Caesarea Philippi

By the Editors of the Madain Project

  • This article is provides a brief introduction about Caesarea Philippi, the alternate and biblical name of ancient city of Banias.

The ancient city of Banias became the seat of rule during the reign of Herod's son Philipus, who renamed the city as Caesarea Philippi to distinguish it from the other cities names Caesarea (such as Caesarea Maritima). The ancient city was mentioned in the Gospels of Matthew and Mark, under the name of Caesarea Philippi, as the place where Jesus confirmed Peter's confession that Jesus was the Messiah; the site is today a place of pilgrimage for Christians.


Historically and geographically speaking, Caesarea Philippi is just another name for the ancient city of Banias. Banias, situated at the foot of Mount Hermon in the Golan Heights, boasts a rich archaeological history that unravels the layers of civilizations that once thrived in the region.

In 3 BCE, Herod's son, Philip II (also known as Philip the Tetrarch) is believed to have expanded the ancient city (or founded) city which became his administrative capital, known from Josephus and the Gospels of Matthew and Mark as Caesarea or Caesarea Philippi, to distinguish it from Caesarea Maritima and other cities named Caesarea (Matthew 16:13, Mark 8:27).
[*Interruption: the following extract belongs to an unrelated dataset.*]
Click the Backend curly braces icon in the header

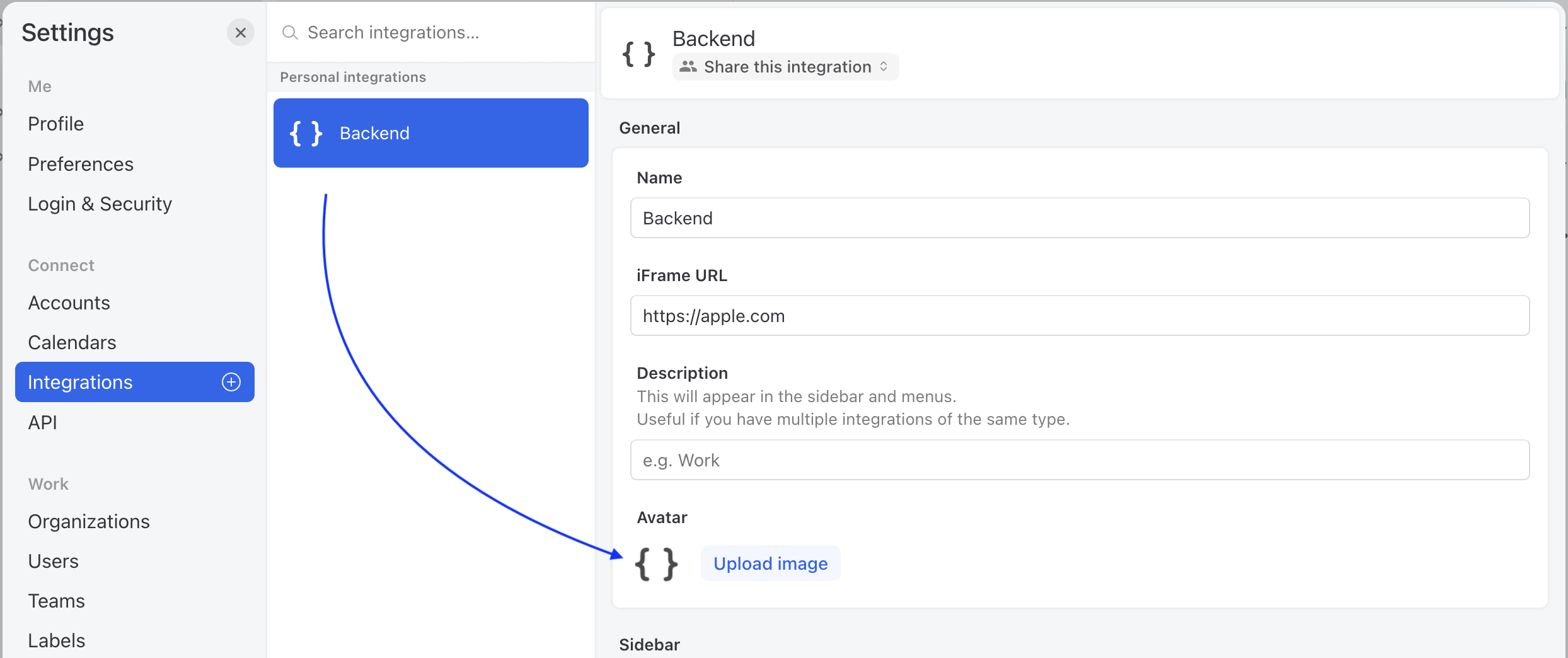[638, 53]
On the death of Philip II in 34 CE his kingdom was briefly incorporated into the province of Syria, with the city given the autonomy to administer its own revenues, before reverting to his nephew, Herod Agrippa I.

Archaeology of Banias


Formerly known as Paneas, the city underwent significant transformations, particularly during the Hellenistic, Roman, and Byzantine periods. Archaeological excavations at Banias have unearthed remnants of temples, city walls, streets, and other structures, shedding light on the religious, civic, and architectural aspects of its ancient inhabitants.

The archaeological exploration of Banias has revealed the city's ties to pagan worship, notably the worship of the Greek god Pan. The sanctuary dedicated to Pan, situated in a cave, stands as a testament to the Hellenistic religious practices that shaped the city. The remnants of a Roman temple and other structures attest to Banias's continued significance during the Roman period, underlining its strategic and cultural importance in the region.
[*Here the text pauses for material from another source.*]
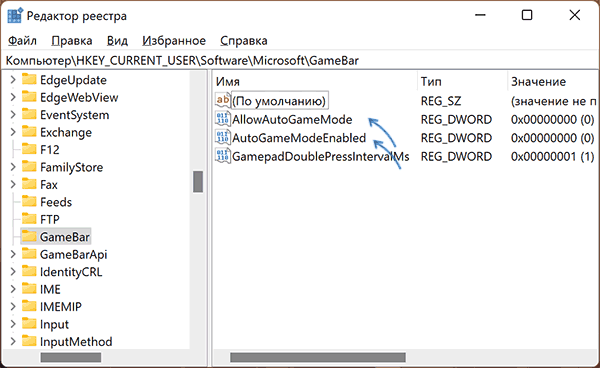This screenshot has height=368, width=600.
Task: Select the GameBar folder icon
Action: coord(29,237)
In addition to religious structures, Banias bears witness to the urban planning and architectural ingenuity of its ancient inhabitants. The city's layout, including streets, houses, and public spaces, reflects the sophistication of Hellenistic and Roman urban design. The archaeological findings contribute not only to our understanding of Banias's historical trajectory but also offer insights into broader regional dynamics, trade routes, and cultural interactions.